Numerous investors, partners and employees have distanced themselves from Carlos Watson’s embattled Ozy Media in the days since the New York Times published an exposé of the digital media company on Sunday.
Silicon Valley venture capitalist Ron Conway surrendered all his shares in the 8-year-old digital media company, Axios reported on Wednesday, citing multiple sources. Conway was one of the first investors in Ozy, which bills itself as a “modern media company.”
Former BBC anchor Katty Kay also announced Wednesday that that she had resigned from her 4-month-old job as an executive producer and senior editor at Ozy, citing the Times’ “serious and deeply troubling” report.
In addition, a spokesperson for A&E confirmed that the network has pulled the second installment of Ozy’s two-part “Voices Magnified” special that had been slated to run on Monday, one day after the Times revealed that COO and co-founder Samir Rao impersonated a Google executive on a call with Goldman Sachs executives and reported that Ozy leadership appeared to be inflating video views and online traffic statistics.
The A&E representative noted that there are no further projects with Ozy in the pipeline and added that the network works with hundreds of partners to create shows. Ozy, the rep said, was just one of many — and there’s no impending decision on the fate of the joint Ozy/A&E podcast since it’s not currently in production.
In the midst of the mounting firestorm, Ozy Media itself has gone radio silent. Though CEO Carlos Watson defended himself and the company Monday in an interview with TheWrap, he and his representatives have stopped responding to press requests. (Watson did pull out as host of Wednesday’s News and Documentary Emmys ceremony.)
On Tuesday, Ozy’s board of directors — led by venture capitalist Marc Lasry — announced that it had placed Rao on a leave of absence pending an independent investigation into his conduct. “We will continue to review the company’s leadership in the coming months,” the board said in an unsigned statement.
Other investing partners, like Axel Springer, which invested an undisclosed amount in Ozy in 2014, have also remained silent. A representative for the publishing giant told TheWrap: “We have nothing to add.”
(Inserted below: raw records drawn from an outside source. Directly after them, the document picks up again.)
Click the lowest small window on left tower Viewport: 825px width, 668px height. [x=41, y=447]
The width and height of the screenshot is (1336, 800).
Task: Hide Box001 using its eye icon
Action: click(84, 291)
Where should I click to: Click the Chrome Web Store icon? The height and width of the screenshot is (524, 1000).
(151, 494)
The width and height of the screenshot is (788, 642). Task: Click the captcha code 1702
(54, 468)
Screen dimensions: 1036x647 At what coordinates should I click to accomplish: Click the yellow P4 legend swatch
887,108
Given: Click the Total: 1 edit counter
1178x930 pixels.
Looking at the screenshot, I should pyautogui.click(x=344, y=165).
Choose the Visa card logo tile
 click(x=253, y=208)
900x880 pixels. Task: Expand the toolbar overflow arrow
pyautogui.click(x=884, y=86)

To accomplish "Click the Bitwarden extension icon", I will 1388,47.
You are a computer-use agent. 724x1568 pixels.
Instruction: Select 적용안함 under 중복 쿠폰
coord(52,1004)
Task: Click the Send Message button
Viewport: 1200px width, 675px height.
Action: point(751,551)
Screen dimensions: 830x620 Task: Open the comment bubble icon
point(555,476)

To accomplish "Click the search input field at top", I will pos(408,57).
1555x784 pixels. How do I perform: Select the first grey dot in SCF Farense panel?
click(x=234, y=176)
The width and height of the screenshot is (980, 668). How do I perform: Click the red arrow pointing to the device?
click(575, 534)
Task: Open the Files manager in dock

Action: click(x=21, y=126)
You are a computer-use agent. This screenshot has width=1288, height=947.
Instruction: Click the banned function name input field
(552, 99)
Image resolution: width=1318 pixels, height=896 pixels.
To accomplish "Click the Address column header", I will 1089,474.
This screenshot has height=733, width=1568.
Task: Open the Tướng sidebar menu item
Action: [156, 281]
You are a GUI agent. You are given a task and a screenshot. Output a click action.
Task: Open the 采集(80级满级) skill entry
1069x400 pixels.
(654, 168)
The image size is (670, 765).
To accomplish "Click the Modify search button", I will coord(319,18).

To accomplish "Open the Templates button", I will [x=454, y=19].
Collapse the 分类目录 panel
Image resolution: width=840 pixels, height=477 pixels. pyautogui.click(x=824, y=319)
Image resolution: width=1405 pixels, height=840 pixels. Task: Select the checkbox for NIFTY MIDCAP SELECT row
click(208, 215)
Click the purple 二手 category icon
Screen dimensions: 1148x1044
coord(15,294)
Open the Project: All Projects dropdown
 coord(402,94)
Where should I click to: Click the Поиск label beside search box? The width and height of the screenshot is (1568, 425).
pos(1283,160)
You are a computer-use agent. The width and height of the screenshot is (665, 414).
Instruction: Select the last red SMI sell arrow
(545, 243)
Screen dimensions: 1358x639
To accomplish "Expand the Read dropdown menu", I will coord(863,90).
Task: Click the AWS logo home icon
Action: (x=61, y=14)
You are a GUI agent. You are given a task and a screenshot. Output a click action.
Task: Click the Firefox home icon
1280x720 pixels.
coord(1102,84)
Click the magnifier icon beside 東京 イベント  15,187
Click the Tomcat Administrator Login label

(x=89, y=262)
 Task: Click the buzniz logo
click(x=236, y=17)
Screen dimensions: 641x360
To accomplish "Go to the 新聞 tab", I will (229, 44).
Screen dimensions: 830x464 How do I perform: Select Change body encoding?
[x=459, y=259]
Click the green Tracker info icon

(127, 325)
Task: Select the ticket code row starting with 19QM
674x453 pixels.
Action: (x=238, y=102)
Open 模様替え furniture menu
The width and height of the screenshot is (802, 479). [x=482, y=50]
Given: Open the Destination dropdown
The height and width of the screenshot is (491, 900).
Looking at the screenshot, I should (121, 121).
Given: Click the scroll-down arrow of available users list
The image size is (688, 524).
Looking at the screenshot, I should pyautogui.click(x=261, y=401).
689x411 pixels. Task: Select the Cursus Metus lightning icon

The embattled company has come under increased scrutiny for its operations, including its signature Ozy Fest live events. According to a Wednesday report in Forbes, the company consistently struggled to secure talent and sell tickets to its events — particularly a 2019 Ozy Fest to be located in Central Park’s vast Great Lawn that claimed to draw an audience as big as 100,000 people, which Forbes reported was nearly impossible to achieve. That event was ultimately canceled due to a heat wave. Ozy and Watson did not respond to requests for comment on the Forbes story or other inquiries.